Imaginez que vous enseignez le chant dans
une classe de maternelle et qu'un gamin de 5 ans braille dans vos oreilles.
Avec ma voix, je pouvais couvrir le bruit du moteur de notre vieille
"Moskvich" avec laquelle nous allions à la datcha et celui de la
radio à la maison. Afin d'épargner les nerfs et les tympans de mes parents et
pour garder de bonnes relations avec le voisinage, il ne restait rien d'autre
que de m'envoyer dans une chorale. Ca a marché et, en peu de temps, j'ai arrêté
de chanter.
L'effet secondaire
de ce traitement a été de me retrouver en école de musique en section
accordéon. Mais craignant que je ne fasse une tournée d'accordéon et que je ne
terrorise à nouveau les gens, mes parents ont trouvé quelque part un piano,
avec la mystérieuse inscription "Bluthner" et mon destin était réglé.
A l'école, à part
les matières obligatoires comme les mathématiques et la géographie, les
enseignants, les cours et le directeur, il y avait aussi les camarades, les
pauses et les heures de temps libre. C'est ainsi que l'on jouait avec tous
types d'instruments sur des rythmes expérimentaux. Notre groupe s'appelait
étrangement "ABU-Music". Ca s'est poursuivi ainsi dans la première
moitié des années 90, puis, j'ai dû changer d'instrument pour un retranchement
et pendant deux ans, mes talents vocaux et musicaux ne se sont exprimés que sur
une place avec des marches.

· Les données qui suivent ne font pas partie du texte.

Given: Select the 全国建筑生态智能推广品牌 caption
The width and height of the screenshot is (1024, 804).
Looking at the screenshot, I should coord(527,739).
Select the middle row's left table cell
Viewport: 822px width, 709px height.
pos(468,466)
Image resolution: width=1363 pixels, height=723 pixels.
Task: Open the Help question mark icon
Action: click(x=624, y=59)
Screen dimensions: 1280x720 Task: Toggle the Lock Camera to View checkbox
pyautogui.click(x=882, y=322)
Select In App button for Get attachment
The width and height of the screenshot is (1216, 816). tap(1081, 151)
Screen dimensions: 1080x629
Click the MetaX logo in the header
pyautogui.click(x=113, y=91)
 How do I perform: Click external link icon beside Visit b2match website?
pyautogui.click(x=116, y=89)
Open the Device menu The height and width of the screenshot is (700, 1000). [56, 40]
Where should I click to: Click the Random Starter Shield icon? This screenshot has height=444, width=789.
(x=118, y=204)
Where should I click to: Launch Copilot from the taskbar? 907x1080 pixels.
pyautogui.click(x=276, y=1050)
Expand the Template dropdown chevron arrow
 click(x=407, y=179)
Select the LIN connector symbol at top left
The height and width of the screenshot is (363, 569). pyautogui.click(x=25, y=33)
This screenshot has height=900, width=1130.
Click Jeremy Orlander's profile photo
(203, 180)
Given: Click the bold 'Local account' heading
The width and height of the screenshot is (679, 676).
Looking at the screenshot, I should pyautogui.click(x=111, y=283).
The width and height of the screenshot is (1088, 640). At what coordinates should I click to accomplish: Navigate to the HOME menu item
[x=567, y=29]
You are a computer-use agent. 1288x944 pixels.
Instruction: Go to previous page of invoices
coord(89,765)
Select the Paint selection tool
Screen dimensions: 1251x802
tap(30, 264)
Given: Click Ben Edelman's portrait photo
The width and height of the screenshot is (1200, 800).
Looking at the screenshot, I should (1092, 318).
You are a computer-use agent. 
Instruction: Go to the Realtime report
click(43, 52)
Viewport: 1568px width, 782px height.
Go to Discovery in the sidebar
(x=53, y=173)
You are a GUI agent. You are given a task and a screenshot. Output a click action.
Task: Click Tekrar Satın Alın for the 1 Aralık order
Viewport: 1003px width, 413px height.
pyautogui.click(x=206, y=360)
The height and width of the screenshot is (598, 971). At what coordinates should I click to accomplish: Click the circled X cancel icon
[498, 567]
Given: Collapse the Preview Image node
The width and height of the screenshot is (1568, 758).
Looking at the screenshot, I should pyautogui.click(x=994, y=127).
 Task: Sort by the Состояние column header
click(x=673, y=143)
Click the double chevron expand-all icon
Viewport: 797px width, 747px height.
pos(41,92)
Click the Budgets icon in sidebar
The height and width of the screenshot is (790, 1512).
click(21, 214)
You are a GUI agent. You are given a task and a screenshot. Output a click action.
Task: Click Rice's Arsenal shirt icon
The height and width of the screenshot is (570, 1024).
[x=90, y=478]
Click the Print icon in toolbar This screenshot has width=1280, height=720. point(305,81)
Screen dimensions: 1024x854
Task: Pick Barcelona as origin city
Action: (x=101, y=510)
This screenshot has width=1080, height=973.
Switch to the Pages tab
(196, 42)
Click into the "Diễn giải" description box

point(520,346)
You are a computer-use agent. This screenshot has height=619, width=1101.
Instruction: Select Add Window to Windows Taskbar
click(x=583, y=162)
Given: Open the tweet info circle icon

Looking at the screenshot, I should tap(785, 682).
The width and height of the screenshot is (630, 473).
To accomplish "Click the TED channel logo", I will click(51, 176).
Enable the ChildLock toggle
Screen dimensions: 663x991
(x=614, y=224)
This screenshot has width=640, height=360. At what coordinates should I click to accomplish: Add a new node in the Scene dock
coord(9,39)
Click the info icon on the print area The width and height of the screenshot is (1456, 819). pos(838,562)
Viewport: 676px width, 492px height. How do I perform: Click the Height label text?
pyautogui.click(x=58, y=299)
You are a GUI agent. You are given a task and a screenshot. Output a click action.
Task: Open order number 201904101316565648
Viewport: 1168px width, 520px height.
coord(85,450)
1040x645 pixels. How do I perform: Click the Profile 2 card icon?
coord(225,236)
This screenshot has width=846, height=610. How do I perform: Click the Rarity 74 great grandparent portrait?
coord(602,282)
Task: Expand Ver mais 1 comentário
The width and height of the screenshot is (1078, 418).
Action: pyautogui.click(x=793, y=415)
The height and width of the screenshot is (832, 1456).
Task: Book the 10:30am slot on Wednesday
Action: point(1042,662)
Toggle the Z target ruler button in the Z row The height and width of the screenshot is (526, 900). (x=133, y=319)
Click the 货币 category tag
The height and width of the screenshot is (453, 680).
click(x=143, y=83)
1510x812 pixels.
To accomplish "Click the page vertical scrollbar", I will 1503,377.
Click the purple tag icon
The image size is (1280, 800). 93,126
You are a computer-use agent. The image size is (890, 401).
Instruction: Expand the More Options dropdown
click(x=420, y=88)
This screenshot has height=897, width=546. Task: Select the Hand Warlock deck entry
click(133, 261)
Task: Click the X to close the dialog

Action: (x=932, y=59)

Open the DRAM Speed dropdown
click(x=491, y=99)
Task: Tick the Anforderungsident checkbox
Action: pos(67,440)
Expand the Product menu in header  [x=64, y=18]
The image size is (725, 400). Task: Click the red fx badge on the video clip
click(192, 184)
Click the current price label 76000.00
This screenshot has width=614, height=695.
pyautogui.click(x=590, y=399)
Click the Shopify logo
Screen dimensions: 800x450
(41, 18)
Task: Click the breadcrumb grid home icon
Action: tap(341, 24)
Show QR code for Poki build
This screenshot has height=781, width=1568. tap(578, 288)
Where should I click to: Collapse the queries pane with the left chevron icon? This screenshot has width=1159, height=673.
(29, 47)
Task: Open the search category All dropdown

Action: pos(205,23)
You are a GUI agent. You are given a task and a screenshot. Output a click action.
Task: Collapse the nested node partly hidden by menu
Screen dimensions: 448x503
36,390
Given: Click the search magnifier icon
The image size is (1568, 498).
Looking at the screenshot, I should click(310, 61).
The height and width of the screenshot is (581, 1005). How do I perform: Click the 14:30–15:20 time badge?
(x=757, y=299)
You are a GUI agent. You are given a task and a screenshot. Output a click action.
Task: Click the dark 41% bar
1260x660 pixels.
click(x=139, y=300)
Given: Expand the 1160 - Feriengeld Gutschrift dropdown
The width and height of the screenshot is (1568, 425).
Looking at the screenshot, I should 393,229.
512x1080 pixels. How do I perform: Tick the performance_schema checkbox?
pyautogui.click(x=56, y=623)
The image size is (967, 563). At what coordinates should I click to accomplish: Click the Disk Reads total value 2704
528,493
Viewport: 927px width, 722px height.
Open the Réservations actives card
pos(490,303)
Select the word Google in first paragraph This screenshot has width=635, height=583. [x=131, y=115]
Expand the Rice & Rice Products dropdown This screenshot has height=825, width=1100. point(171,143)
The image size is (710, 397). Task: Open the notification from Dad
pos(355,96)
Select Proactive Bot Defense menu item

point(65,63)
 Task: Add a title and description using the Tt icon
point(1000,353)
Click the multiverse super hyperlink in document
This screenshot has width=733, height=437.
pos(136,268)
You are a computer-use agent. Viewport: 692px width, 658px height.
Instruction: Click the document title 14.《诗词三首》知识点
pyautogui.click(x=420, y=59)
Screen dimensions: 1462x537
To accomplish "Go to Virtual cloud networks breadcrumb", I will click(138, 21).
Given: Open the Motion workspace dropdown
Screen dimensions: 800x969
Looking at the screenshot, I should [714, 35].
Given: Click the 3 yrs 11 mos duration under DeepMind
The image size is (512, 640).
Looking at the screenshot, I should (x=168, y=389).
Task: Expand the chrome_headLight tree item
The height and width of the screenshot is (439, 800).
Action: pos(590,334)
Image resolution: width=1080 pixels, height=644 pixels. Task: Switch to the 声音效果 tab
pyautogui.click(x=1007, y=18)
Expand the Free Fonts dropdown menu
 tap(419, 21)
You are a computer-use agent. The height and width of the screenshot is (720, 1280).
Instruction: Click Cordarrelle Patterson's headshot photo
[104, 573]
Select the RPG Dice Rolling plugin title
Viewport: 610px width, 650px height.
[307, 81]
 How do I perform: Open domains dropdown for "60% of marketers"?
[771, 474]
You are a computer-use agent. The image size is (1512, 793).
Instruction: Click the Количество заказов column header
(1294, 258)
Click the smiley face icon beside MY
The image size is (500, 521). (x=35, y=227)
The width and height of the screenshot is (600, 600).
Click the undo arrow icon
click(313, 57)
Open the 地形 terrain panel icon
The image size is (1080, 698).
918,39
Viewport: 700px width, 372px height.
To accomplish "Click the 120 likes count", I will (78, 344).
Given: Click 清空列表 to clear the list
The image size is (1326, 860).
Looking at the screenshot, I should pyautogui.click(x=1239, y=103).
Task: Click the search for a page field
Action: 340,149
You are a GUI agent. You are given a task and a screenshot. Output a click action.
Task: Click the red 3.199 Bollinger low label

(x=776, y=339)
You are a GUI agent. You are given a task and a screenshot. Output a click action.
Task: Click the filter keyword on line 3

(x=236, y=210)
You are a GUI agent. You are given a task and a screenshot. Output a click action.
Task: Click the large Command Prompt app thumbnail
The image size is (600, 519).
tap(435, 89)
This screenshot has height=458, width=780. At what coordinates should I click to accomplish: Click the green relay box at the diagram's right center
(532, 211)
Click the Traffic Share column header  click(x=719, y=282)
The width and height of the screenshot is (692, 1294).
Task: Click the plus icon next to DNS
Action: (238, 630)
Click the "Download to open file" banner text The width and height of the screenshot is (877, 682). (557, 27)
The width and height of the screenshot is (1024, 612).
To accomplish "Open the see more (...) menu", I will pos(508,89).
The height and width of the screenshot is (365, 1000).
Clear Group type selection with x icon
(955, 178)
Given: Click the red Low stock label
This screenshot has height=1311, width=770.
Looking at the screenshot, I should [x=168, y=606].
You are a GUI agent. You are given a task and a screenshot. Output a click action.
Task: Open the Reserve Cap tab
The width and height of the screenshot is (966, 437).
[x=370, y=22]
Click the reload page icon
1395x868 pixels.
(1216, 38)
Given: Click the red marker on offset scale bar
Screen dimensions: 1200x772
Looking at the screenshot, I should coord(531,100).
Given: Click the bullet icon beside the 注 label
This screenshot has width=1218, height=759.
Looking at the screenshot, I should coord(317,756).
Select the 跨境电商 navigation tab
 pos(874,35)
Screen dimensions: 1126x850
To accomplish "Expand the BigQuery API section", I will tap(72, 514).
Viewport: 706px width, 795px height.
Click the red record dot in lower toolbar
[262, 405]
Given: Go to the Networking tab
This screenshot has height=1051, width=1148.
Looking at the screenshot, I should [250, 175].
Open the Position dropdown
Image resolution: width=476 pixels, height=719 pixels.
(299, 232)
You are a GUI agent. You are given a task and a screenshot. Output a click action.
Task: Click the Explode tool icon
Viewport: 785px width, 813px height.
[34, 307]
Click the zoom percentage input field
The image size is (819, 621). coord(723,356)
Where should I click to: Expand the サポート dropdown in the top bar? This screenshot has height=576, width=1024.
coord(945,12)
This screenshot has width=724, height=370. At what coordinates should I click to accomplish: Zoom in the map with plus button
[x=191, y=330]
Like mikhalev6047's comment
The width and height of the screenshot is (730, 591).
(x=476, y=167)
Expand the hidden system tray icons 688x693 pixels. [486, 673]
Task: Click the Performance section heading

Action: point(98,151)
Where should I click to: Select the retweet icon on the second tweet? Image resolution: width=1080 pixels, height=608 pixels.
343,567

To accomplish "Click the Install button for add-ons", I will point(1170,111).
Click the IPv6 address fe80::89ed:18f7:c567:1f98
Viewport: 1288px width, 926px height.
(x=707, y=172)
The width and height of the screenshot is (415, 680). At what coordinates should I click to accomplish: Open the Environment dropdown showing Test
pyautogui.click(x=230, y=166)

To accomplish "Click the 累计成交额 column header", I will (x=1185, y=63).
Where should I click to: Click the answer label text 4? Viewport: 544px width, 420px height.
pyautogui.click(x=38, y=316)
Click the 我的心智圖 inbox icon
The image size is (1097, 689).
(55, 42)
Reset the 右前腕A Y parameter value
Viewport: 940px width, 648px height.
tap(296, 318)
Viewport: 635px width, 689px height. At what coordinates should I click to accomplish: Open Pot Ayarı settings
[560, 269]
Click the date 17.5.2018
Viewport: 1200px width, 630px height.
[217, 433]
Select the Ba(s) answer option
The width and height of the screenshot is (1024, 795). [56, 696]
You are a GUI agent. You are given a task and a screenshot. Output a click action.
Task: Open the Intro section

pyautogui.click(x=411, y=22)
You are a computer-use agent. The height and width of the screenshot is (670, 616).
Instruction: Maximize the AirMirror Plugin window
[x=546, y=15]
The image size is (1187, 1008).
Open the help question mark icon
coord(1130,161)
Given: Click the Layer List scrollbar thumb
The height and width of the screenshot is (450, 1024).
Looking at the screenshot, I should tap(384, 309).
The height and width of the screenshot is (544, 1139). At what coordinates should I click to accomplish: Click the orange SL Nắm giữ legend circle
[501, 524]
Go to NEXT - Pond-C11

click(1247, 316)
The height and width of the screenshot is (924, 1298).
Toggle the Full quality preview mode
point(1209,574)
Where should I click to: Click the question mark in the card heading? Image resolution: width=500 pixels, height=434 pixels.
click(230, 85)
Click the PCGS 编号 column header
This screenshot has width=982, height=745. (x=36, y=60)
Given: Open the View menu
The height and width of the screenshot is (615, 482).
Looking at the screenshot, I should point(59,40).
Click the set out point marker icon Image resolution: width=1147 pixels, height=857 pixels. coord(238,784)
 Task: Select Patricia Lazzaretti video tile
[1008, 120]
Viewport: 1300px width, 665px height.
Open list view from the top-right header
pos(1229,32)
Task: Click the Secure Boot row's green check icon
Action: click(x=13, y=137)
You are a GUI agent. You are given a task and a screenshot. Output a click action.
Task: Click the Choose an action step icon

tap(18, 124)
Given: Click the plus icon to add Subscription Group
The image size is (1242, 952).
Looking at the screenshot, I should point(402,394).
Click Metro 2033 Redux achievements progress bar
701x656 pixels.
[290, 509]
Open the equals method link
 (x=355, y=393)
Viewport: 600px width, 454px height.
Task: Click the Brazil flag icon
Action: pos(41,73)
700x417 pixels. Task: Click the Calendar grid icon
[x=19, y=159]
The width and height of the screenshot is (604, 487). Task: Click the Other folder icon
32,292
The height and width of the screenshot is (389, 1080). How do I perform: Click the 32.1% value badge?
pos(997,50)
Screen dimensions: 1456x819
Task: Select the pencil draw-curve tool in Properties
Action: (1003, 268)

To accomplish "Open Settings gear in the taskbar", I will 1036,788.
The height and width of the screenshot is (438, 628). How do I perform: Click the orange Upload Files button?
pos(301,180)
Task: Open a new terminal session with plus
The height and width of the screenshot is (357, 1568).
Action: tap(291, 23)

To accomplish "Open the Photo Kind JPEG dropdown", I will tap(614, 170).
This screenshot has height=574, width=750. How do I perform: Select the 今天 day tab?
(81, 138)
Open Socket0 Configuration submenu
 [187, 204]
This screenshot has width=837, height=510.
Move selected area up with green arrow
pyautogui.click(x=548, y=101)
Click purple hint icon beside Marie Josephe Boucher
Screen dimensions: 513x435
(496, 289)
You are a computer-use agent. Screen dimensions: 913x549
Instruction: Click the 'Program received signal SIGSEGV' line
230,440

Il y eut ensuite des années de rétablissement
"après-guerre", et en 2001, j'ai repris les vieilles habitudes. J'ai
joué de la guitare basse dans un groupe bientôt baptisé "AtmAsfera".
Je n'en dirai pas
plus, prenez simplement notre musique, écoutez-la, et, plus important, écoutez
les paroles. Je ne les classerais pas comme "bonnes ou mauvaises", ou
dans la catégorie "j'aime ou je n'aime pas". Elles ne laissent pas
les auditeurs indifférents et c'est cela le principal.